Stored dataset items
------------------------------
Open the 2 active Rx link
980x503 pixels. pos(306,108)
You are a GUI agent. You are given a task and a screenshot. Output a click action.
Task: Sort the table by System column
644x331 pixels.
------------------------------
◆ EXERCISE DESCRIPTION:
The records above need copying. Do it exactly.

◆ OUTPUT OF THE EXERCISE:
Open the 2 active Rx link
980x503 pixels. pos(306,108)
You are a GUI agent. You are given a task and a screenshot. Output a click action.
Task: Sort the table by System column
644x331 pixels.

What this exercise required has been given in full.